Punktuelle Verbesserungen werden aber nicht ausreichen, Notwendig ist vielmehr ein kompletter "Re-Set" des Busnetzes. Warum?
  1. Mit dem Regionalen Omnibus-Bahnhof (ROB) wird es einen weiteren Ziel- und Umsteigepunkt in Bamberg geben. Der Regionalverkehr wird - hoffentlich bald -  die längst überfällige Verstärkung und einen Takt-Verkehr bekommen. Die regionalen Linien müssen in die Überlegungen der Stadtwerke einbezogen werden, sowohl was die Taktzeiten als auch was die Linienführung angeht.
  2. Der ROB macht erfreulicherweise auch Direktverbindungen vom Bahnhof in einzelne Stadtteile möglich. Denkbar wäre z.B. eine direkte Anbindung der Wunderburg und der Gereuth (es gab früher, vor der Einführung des ZOB, einmal die  Linie 3!).
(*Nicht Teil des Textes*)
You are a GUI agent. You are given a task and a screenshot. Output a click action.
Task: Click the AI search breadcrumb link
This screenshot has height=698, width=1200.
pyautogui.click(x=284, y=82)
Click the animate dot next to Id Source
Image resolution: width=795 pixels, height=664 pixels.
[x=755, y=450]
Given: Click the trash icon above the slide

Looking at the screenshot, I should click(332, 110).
  3. Ein großer Teil der Verkehrsbelastung in Bamberg wird durch die täglichen Arbeitspendler*innen verursacht. Es muss versucht werden, diese Verkehrsbelastung deutlich zu reduzieren: durch Umsteigen auf den ÖNPV oder zumindest durch P+R-Plätze am Rande Bambergs. Beides muss im neuen Liniennetz berücksichtigt werden.
  4. Insbesondere die großen Arbeitgeber in Bamberg, seien es Industriebetriebe wie Bosch oder Brose, seien es öffentliche Einrichtungen wie die Kliniken, mit ihren zahlreichen Beschäftigten müssen in die Planung einbezogen werden, um diesen Betrieben ein Mobilitätsmanagement zu ermöglichen, das auf den Privat-Pkw weitestgehend verzichten kann.
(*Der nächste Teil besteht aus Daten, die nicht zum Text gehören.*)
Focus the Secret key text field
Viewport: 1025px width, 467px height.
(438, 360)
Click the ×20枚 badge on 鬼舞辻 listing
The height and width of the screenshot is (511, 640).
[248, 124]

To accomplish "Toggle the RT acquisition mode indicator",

  5. Der ZOB hat vom Raumbedarf längst ein Ausmaß überschritten, das als innenstadtverträglich bezeichnet werden kann. Die Effizienz des ZOB kann erheblich gesteigert werden, wenn endlich alle dort anlaufenden Linien als - echte ! - Durchmesserlinien (Halten nur zum Ein- und Aussteigen!) geplant werden. Mit der Einführung des ROB wird es zudem nicht mehr notwendig sein, alle Linien über den ZOB führen.
  6. Der Abend- und Nachtverkehr ist deutlich auszuweiten, die Taktfrequenz muss kürzer werden, die Linienführung direkter und ohne Umwegverkehre.
  7. Wenn eine Anbindung an den ZOB nicht mehr als absolutes Muss der Linienführung angesehen wird, dann können auch Tangential- oder Ringlinien in Betracht kommen, die evtl. dem tasächlichen Bedarf der potenziellen Kund*innen entsprechen. Dazu müssen die gewünschten Wegebeziehungen besser bekannt sein, als dies heute offenbar der Fall ist.
Ein solche Neuplanung des Bus-Liniennetzes braucht natürlich Zeit und erfordert einen hohen Abstimmungsbedarf (mit dem Landkreis, mit der DB, mit den Betrieben...). Zudem wird der ROB (dem in diesem neuen Netz eine zentrale Rolle zukommen wird) sicher erst in einigen Jahren betriebsbereit sein. Und: Durch den Ausbau der ICE-Strecke wird ohnehin auf vielen Linien improvisiert werden müssen. Diese Zeit muss und kann jedoch genutzt werden, um eine Planung "aus einem Guss" zu erreichen.